> [Description of the task]:
Below are the records. Retype exactly the lines between the lines holding "Chlazení - Klimatizace - Topení (208, 411)" and "Citeste aici ce colectam [button] (89, 2315)", inclusive.

> [Input data]:
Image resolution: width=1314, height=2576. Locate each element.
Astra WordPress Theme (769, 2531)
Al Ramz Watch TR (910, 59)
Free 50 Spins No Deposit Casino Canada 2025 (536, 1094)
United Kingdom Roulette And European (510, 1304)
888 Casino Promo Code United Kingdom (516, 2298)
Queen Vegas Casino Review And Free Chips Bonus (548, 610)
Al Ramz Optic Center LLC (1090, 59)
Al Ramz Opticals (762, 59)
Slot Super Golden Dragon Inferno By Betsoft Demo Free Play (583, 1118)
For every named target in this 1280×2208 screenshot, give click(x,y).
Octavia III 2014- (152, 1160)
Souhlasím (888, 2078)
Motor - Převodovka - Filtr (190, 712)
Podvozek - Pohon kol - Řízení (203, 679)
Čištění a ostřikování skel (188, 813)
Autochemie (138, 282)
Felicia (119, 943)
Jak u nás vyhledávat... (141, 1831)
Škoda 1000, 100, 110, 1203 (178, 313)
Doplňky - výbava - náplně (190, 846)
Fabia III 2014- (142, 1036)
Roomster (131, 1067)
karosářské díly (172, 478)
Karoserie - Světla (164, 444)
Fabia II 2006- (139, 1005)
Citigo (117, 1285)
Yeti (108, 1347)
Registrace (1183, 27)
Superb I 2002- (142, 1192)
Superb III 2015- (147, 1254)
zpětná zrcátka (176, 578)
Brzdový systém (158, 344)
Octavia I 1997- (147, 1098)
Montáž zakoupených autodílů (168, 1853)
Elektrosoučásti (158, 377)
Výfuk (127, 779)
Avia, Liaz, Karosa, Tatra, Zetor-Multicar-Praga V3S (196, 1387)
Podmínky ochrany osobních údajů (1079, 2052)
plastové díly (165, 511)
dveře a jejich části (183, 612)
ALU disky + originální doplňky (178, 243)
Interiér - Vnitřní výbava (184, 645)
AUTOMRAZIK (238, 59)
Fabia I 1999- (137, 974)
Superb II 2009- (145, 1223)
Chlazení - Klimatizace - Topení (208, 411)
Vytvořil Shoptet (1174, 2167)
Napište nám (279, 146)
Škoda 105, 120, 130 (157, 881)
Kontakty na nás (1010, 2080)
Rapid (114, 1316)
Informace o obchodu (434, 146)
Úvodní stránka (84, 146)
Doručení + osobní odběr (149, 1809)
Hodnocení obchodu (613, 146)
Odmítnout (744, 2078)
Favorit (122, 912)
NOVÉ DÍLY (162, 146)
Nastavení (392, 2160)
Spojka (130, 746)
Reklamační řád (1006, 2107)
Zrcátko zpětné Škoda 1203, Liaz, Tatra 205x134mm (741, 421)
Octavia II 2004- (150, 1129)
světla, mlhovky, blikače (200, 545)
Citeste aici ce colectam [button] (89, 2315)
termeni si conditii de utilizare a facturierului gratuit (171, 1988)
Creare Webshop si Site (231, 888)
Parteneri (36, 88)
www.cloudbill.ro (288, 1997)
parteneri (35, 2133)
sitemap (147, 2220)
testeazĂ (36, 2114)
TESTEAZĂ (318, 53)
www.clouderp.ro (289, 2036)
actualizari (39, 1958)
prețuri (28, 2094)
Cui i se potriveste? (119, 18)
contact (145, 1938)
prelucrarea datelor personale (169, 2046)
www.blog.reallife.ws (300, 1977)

> [Task response]:
Chlazení - Klimatizace - Topení (208, 411)
Vytvořil Shoptet (1174, 2167)
Napište nám (279, 146)
Škoda 105, 120, 130 (157, 881)
Kontakty na nás (1010, 2080)
Rapid (114, 1316)
Informace o obchodu (434, 146)
Úvodní stránka (84, 146)
Doručení + osobní odběr (149, 1809)
Hodnocení obchodu (613, 146)
Odmítnout (744, 2078)
Favorit (122, 912)
NOVÉ DÍLY (162, 146)
Nastavení (392, 2160)
Spojka (130, 746)
Reklamační řád (1006, 2107)
Zrcátko zpětné Škoda 1203, Liaz, Tatra 205x134mm (741, 421)
Octavia II 2004- (150, 1129)
světla, mlhovky, blikače (200, 545)
Citeste aici ce colectam [button] (89, 2315)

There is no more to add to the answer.